El gobierno de los Estados Unidos ha intensificado sus gestiones para que Brasil suscriba un convenio bilateral centrado en la extracción de millones de toneladas de minerales críticos. Según fuentes oficiales de ambas naciones, esta iniciativa pretende fortalecer las economías y asegurar recursos estratégicos para los escenarios de conflicto del futuro.
Brasil, que posee una de las reservas de minerales estratégicos más vastas del planeta, requiere apoyo para desarrollar su potencial técnico y transformar estas riquezas en exportaciones competitivas. Sin embargo, la administración brasileña parece renuente a concretar un pacto exclusivo con Washington, ya que su objetivo es mantener la soberanía sobre sus recursos y la libertad de negociar con múltiples socios globales.
Silencio diplomático y propuestas pendientes
En febrero, funcionarios estadounidenses remitieron a las autoridades brasileñas una propuesta formal para un acuerdo sobre minerales críticos. Hasta la fecha, el gobierno brasileño no ha emitido una respuesta, según confirmaron cuatro funcionarios que prefirieron mantener el anonimato. Esta semana, Estados Unidos organizó un foro de alto nivel en São Paulo con el fin de conectar a empresas mineras locales con capital norteamericano. El plan contempla inversiones de miles de millones de dólares en al menos 50 proyectos potenciales identificados por el servicio exterior estadounidense.

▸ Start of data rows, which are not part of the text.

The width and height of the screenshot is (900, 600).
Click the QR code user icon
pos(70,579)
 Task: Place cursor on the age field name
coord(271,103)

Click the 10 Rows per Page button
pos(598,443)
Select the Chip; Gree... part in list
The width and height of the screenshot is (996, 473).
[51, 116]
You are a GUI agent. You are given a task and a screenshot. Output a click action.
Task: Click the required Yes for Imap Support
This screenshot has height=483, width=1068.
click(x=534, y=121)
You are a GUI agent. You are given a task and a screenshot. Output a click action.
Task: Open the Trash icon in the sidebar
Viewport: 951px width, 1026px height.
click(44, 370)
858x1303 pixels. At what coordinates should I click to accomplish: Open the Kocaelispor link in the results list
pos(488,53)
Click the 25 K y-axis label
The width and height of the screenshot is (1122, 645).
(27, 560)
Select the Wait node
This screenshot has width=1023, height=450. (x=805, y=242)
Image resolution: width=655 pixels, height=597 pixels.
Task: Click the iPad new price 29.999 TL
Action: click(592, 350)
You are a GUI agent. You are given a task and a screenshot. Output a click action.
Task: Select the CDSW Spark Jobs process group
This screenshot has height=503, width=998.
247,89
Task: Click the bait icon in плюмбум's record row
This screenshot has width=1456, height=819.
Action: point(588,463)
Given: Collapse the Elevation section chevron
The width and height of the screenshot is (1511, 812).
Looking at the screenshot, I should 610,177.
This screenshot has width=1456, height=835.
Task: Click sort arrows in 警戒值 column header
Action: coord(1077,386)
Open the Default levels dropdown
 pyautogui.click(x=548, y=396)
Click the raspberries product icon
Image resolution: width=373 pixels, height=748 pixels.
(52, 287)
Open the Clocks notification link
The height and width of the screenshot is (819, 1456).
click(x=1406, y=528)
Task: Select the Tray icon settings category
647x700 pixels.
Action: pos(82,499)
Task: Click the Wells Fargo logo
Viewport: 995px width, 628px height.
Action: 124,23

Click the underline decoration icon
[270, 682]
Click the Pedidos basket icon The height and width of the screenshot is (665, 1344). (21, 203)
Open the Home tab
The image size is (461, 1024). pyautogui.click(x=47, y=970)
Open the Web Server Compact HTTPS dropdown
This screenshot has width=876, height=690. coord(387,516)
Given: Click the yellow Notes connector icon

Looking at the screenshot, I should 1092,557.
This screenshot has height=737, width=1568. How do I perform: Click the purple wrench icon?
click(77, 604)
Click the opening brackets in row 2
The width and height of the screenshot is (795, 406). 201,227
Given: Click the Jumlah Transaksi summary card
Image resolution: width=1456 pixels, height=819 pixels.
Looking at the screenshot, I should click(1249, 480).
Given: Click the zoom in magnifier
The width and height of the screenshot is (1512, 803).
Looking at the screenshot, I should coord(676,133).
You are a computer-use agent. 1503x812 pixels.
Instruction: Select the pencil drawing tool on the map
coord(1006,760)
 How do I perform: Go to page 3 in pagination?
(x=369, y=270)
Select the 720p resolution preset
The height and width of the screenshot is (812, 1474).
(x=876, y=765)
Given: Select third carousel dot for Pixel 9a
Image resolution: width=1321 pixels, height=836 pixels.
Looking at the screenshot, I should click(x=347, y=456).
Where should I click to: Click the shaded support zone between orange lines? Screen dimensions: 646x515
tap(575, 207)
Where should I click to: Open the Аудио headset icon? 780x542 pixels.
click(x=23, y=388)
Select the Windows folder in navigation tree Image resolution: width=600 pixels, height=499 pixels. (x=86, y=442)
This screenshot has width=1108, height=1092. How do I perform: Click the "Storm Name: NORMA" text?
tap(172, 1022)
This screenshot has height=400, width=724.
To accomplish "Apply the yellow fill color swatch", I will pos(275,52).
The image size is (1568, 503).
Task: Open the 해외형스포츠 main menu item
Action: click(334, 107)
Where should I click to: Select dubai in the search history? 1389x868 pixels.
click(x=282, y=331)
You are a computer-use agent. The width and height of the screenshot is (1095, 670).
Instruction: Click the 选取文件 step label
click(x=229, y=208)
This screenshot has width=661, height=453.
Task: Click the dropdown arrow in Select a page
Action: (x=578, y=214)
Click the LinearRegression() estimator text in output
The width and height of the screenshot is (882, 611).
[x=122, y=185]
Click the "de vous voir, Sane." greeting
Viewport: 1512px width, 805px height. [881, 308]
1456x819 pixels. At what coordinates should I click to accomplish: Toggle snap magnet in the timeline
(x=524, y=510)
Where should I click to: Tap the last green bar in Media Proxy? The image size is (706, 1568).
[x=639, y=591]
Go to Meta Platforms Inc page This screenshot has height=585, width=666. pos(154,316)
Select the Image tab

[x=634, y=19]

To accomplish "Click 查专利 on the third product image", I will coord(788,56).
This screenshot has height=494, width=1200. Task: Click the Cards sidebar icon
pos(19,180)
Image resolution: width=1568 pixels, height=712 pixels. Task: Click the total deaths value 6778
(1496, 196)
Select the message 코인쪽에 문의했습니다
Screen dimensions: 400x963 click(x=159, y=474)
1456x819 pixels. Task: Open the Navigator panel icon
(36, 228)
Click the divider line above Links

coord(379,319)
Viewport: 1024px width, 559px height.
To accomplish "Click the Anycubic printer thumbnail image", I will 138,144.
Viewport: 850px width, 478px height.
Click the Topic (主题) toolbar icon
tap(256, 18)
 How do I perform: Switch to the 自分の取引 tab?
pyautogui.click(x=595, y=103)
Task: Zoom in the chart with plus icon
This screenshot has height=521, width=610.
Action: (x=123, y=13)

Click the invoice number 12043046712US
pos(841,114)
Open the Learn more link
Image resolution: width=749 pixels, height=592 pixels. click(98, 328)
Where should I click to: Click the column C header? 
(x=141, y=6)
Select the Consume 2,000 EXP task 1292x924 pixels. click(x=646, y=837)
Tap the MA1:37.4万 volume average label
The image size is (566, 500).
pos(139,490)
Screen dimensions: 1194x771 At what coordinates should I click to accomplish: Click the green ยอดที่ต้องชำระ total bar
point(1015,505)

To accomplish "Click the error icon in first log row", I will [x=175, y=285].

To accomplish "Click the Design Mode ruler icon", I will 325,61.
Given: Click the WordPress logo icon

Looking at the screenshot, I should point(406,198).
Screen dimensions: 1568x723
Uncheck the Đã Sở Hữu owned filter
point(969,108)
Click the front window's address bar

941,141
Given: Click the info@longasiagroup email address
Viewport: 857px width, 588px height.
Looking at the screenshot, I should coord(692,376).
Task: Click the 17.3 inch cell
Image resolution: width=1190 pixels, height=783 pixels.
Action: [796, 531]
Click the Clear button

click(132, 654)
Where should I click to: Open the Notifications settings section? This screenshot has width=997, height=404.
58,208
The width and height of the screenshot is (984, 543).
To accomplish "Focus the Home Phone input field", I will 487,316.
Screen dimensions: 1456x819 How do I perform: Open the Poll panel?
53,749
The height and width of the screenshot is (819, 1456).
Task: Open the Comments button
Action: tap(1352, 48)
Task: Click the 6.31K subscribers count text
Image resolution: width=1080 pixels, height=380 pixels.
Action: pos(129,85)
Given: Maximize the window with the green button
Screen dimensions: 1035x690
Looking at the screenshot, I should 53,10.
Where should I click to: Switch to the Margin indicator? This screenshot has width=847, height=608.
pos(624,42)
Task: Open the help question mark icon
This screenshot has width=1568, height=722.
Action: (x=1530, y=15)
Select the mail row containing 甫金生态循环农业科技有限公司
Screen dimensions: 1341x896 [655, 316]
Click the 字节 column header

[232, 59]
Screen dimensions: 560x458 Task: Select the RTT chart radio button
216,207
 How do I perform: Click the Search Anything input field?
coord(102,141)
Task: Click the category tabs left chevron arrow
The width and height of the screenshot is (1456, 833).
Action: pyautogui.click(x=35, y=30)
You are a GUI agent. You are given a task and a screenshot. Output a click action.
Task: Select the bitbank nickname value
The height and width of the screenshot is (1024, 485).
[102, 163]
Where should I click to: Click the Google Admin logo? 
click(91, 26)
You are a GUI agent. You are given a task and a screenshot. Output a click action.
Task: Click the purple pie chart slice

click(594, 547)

A pesar de la invitación formal, el gobierno de Luiz Inácio Lula da Silva no envió representantes al evento. Un alto funcionario cercano al mandatario indicó que esta presión es percibida como un intento autoritario de intervenir en la política minera nacional. Mientras tanto, el principal diplomático de Estados Unidos en suelo brasileño logró firmar un memorando de entendimiento con el gobernador de Goiás, un estado con importantes reservas, aunque la legislación brasileña establece que la competencia sobre el subsuelo es estrictamente federal.
El valor estratégico del subsuelo brasileño
La relevancia de este pulso diplomático radica en la magnitud de los recursos en juego. Se estima que Brasil alberga entre el 19% y el 23% de las reservas mundiales de tierras raras, una cifra que solo es superada por China. Estos 17 elementos químicos son fundamentales para la fabricación de imanes de alta potencia utilizados en:
- Tecnología de defensa y misiles guiados.
- Motores para vehículos eléctricos.
- Infraestructura de energía verde.
Además, el país sudamericano controla casi la totalidad de la producción global de niobio, esencial para aleaciones de acero de alta resistencia usadas en motores a reacción y gasoductos. También cuenta con depósitos significativos de litio y cobalto.
La postura de Lula da Silva y el factor geopolítico
El presidente de Brasil ha manifestado públicamente su rechazo a una entrega irrestricta de los recursos naturales. Durante una visita oficial a Sudáfrica, Lula fue enfático al declarar:
«Ya se han llevado toda nuestra plata, nuestro oro, nuestros diamantes, nuestro mineral de hierro. ¿Qué más quieren llevarse?»
El objetivo de Brasilia es trascender su rol tradicional de exportador de materia prima para desarrollar una cadena de valor interna que incluya el procesamiento y la fabricación de componentes tecnológicos antes de su exportación. Por el contrario, Estados Unidos se opone a políticas que obliguen al procesamiento local de los minerales. A cambio de sus inversiones, Washington exige prioridad sobre China para la adquisición de estos insumos, una condición de exclusividad que Brasil rechaza para no comprometer sus acuerdos con el Mercosur, la Unión Europea o la India.
Incidentes diplomáticos y antecedentes políticos
La tensión ha escalado recientemente tras la revocación de la visa a un alto enviado estadounidense que planeaba visitar a Jair Bolsonaro en prisión. Las relaciones ya se habían visto afectadas durante el mandato de Donald Trump, quien impuso aranceles punitivos a Brasil en un intento por influir en la política interna antes de retirarlos tras la condena de 27 años impuesta a Bolsonaro por intentar retener el poder tras las elecciones de 2022.
Actualmente, el capital estadounidense ya tiene presencia en el sector; una mina brasileña financiada por inversores norteamericanos recientemente canceló sus contratos de 10 años con procesadores chinos. Además, la Corporación Financiera de Desarrollo Internacional de los Estados Unidos destinó 565 millones de dólares adicionales para expandir este proyecto, buscando establecer rutas de suministro que no dependan del control de Beijing.